**What to do**
Convert every line of the rows below into a JSON list of strings, one string per line, skipping blank lines.

--- START OF Provided data ---

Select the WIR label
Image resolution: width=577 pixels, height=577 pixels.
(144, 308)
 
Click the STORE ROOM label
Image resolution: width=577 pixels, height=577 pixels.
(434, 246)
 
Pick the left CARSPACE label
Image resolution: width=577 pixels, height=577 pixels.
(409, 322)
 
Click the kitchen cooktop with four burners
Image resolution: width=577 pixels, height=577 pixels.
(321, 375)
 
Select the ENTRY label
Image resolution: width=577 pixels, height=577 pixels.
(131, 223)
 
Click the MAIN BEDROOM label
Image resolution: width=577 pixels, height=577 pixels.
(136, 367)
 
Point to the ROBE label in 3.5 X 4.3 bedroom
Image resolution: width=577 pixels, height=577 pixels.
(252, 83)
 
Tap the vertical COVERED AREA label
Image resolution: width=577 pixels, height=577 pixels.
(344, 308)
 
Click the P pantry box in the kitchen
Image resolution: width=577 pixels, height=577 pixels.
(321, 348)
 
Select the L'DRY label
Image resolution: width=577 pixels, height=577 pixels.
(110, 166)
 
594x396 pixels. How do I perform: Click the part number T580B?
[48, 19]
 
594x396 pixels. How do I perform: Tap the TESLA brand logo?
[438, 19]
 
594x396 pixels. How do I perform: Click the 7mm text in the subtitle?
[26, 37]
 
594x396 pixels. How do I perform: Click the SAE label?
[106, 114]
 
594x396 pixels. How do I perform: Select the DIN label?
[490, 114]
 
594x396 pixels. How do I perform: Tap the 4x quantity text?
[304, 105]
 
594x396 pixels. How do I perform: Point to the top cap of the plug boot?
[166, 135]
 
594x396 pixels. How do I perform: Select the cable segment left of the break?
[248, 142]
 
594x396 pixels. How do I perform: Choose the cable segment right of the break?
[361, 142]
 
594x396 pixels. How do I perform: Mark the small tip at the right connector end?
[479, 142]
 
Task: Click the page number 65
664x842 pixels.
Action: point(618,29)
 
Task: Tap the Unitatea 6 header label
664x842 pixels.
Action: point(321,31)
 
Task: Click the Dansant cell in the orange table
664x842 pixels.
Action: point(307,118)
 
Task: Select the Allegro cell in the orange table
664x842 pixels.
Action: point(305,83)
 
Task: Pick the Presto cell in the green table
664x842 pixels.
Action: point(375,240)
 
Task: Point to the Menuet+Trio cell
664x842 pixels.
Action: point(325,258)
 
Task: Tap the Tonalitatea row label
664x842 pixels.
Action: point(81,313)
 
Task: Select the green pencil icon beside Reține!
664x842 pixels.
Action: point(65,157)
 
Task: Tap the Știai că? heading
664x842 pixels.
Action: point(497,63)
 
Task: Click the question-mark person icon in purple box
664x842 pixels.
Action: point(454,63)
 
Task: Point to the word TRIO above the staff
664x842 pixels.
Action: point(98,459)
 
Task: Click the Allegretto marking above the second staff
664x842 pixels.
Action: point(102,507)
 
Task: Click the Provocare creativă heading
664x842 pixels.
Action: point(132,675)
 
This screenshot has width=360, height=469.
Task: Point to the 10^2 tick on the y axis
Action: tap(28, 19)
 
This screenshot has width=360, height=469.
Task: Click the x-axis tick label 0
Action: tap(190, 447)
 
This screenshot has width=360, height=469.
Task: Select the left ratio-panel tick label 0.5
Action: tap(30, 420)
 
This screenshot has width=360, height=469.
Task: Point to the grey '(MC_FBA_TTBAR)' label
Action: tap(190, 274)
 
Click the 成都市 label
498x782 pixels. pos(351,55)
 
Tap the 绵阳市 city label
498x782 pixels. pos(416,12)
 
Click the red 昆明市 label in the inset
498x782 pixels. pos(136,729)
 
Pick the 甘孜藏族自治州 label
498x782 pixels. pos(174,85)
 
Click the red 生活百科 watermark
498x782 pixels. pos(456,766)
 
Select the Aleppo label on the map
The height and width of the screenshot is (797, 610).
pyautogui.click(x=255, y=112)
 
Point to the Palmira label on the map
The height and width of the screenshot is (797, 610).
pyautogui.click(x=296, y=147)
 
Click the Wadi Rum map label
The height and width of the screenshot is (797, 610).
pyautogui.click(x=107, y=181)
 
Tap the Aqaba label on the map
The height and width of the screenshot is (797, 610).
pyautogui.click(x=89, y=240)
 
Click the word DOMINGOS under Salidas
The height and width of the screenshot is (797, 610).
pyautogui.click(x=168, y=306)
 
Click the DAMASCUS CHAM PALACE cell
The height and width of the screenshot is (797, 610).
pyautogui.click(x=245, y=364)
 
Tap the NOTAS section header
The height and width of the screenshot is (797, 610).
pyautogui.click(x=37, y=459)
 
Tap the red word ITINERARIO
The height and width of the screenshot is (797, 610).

--- END OF Provided data ---

**Result for this exercise**
[
  "Select the WIR label",
  "Image resolution: width=577 pixels, height=577 pixels.",
  "(144, 308)",
  "Click the STORE ROOM label",
  "Image resolution: width=577 pixels, height=577 pixels.",
  "(434, 246)",
  "Pick the left CARSPACE label",
  "Image resolution: width=577 pixels, height=577 pixels.",
  "(409, 322)",
  "Click the kitchen cooktop with four burners",
  "Image resolution: width=577 pixels, height=577 pixels.",
  "(321, 375)",
  "Select the ENTRY label",
  "Image resolution: width=577 pixels, height=577 pixels.",
  "(131, 223)",
  "Click the MAIN BEDROOM label",
  "Image resolution: width=577 pixels, height=577 pixels.",
  "(136, 367)",
  "Point to the ROBE label in 3.5 X 4.3 bedroom",
  "Image resolution: width=577 pixels, height=577 pixels.",
  "(252, 83)",
  "Tap the vertical COVERED AREA label",
  "Image resolution: width=577 pixels, height=577 pixels.",
  "(344, 308)",
  "Click the P pantry box in the kitchen",
  "Image resolution: width=577 pixels, height=577 pixels.",
  "(321, 348)",
  "Select the L'DRY label",
  "Image resolution: width=577 pixels, height=577 pixels.",
  "(110, 166)",
  "594x396 pixels. How do I perform: Click the part number T580B?",
  "[48, 19]",
  "594x396 pixels. How do I perform: Tap the TESLA brand logo?",
  "[438, 19]",
  "594x396 pixels. How do I perform: Click the 7mm text in the subtitle?",
  "[26, 37]",
  "594x396 pixels. How do I perform: Click the SAE label?",
  "[106, 114]",
  "594x396 pixels. How do I perform: Select the DIN label?",
  "[490, 114]",
  "594x396 pixels. How do I perform: Tap the 4x quantity text?",
  "[304, 105]",
  "594x396 pixels. How do I perform: Point to the top cap of the plug boot?",
  "[166, 135]",
  "594x396 pixels. How do I perform: Select the cable segment left of the break?",
  "[248, 142]",
  "594x396 pixels. How do I perform: Choose the cable segment right of the break?",
  "[361, 142]",
  "594x396 pixels. How do I perform: Mark the small tip at the right connector end?",
  "[479, 142]",
  "Task: Click the page number 65",
  "664x842 pixels.",
  "Action: point(618,29)",
  "Task: Tap the Unitatea 6 header label",
  "664x842 pixels.",
  "Action: point(321,31)",
  "Task: Click the Dansant cell in the orange table",
  "664x842 pixels.",
  "Action: point(307,118)",
  "Task: Select the Allegro cell in the orange table",
  "664x842 pixels.",
  "Action: point(305,83)",
  "Task: Pick the Presto cell in the green table",
  "664x842 pixels.",
  "Action: point(375,240)",
  "Task: Point to the Menuet+Trio cell",
  "664x842 pixels.",
  "Action: point(325,258)",
  "Task: Tap the Tonalitatea row label",
  "664x842 pixels.",
  "Action: point(81,313)",
  "Task: Select the green pencil icon beside Reține!",
  "664x842 pixels.",
  "Action: point(65,157)",
  "Task: Tap the Știai că? heading",
  "664x842 pixels.",
  "Action: point(497,63)",
  "Task: Click the question-mark person icon in purple box",
  "664x842 pixels.",
  "Action: point(454,63)",
  "Task: Point to the word TRIO above the staff",
  "664x842 pixels.",
  "Action: point(98,459)",
  "Task: Click the Allegretto marking above the second staff",
  "664x842 pixels.",
  "Action: point(102,507)",
  "Task: Click the Provocare creativă heading",
  "664x842 pixels.",
  "Action: point(132,675)",
  "This screenshot has width=360, height=469.",
  "Task: Point to the 10^2 tick on the y axis",
  "Action: tap(28, 19)",
  "This screenshot has width=360, height=469.",
  "Task: Click the x-axis tick label 0",
  "Action: tap(190, 447)",
  "This screenshot has width=360, height=469.",
  "Task: Select the left ratio-panel tick label 0.5",
  "Action: tap(30, 420)",
  "This screenshot has width=360, height=469.",
  "Task: Point to the grey '(MC_FBA_TTBAR)' label",
  "Action: tap(190, 274)",
  "Click the 成都市 label",
  "498x782 pixels. pos(351,55)",
  "Tap the 绵阳市 city label",
  "498x782 pixels. pos(416,12)",
  "Click the red 昆明市 label in the inset",
  "498x782 pixels. pos(136,729)",
  "Pick the 甘孜藏族自治州 label",
  "498x782 pixels. pos(174,85)",
  "Click the red 生活百科 watermark",
  "498x782 pixels. pos(456,766)",
  "Select the Aleppo label on the map",
  "The height and width of the screenshot is (797, 610).",
  "pyautogui.click(x=255, y=112)",
  "Point to the Palmira label on the map",
  "The height and width of the screenshot is (797, 610).",
  "pyautogui.click(x=296, y=147)",
  "Click the Wadi Rum map label",
  "The height and width of the screenshot is (797, 610).",
  "pyautogui.click(x=107, y=181)",
  "Tap the Aqaba label on the map",
  "The height and width of the screenshot is (797, 610).",
  "pyautogui.click(x=89, y=240)",
  "Click the word DOMINGOS under Salidas",
  "The height and width of the screenshot is (797, 610).",
  "pyautogui.click(x=168, y=306)",
  "Click the DAMASCUS CHAM PALACE cell",
  "The height and width of the screenshot is (797, 610).",
  "pyautogui.click(x=245, y=364)",
  "Tap the NOTAS section header",
  "The height and width of the screenshot is (797, 610).",
  "pyautogui.click(x=37, y=459)",
  "Tap the red word ITINERARIO",
  "The height and width of the screenshot is (797, 610)."
]